• _Record extracts_:

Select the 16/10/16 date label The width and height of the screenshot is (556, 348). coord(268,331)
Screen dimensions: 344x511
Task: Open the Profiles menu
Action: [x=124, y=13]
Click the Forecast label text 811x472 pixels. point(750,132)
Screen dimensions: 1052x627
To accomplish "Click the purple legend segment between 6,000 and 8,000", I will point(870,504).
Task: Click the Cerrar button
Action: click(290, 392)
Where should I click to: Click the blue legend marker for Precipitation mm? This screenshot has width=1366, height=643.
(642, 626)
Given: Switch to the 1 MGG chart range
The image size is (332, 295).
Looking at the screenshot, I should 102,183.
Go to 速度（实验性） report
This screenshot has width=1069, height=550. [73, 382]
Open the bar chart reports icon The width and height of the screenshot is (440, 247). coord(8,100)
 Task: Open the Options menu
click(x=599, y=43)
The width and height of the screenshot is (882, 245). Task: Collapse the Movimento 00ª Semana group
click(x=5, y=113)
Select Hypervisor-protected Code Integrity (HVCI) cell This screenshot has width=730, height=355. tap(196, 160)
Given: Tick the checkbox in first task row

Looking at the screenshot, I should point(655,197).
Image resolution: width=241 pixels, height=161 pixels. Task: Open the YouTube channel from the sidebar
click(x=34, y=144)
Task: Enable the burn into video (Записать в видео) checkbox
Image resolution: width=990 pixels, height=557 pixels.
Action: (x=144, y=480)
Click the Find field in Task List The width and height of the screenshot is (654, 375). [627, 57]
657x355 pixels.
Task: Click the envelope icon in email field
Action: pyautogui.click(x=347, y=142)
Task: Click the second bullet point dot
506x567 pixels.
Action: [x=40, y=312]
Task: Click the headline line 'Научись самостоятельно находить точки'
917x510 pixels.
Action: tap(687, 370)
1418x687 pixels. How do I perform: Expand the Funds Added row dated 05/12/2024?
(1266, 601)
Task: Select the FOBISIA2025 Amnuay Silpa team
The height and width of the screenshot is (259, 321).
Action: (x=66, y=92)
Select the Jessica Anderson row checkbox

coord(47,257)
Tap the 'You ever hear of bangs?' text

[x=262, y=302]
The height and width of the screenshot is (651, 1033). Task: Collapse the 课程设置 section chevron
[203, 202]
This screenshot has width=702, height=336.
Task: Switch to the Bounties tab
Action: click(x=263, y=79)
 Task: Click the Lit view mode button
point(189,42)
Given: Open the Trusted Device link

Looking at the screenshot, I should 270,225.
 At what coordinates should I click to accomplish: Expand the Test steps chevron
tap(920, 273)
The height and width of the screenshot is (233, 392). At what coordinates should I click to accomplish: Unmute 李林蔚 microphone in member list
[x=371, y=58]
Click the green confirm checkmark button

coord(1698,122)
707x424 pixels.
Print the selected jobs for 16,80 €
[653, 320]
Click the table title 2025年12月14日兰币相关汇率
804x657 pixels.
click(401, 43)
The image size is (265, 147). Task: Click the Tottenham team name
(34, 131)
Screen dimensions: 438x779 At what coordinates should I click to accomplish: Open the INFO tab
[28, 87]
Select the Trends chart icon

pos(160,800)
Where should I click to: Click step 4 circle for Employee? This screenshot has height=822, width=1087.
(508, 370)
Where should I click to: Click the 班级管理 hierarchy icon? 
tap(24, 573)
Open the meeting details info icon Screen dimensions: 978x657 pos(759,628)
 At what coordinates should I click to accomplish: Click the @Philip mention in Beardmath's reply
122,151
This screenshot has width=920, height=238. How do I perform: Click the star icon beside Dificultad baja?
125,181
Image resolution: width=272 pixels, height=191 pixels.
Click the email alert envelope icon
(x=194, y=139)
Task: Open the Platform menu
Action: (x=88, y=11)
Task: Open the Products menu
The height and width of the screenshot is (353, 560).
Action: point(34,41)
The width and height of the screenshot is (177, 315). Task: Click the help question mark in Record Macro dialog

• _Task to complete_:
The expected answer is an exact copy of the lines above, beginning at the line with "Go to 速度（实验性） report" and ending at the line with "Select Hypervisor-protected Code", with both ends in.

• _Exercise response_:
Go to 速度（实验性） report
This screenshot has width=1069, height=550. [73, 382]
Open the bar chart reports icon The width and height of the screenshot is (440, 247). coord(8,100)
 Task: Open the Options menu
click(x=599, y=43)
The width and height of the screenshot is (882, 245). Task: Collapse the Movimento 00ª Semana group
click(x=5, y=113)
Select Hypervisor-protected Code Integrity (HVCI) cell This screenshot has width=730, height=355. tap(196, 160)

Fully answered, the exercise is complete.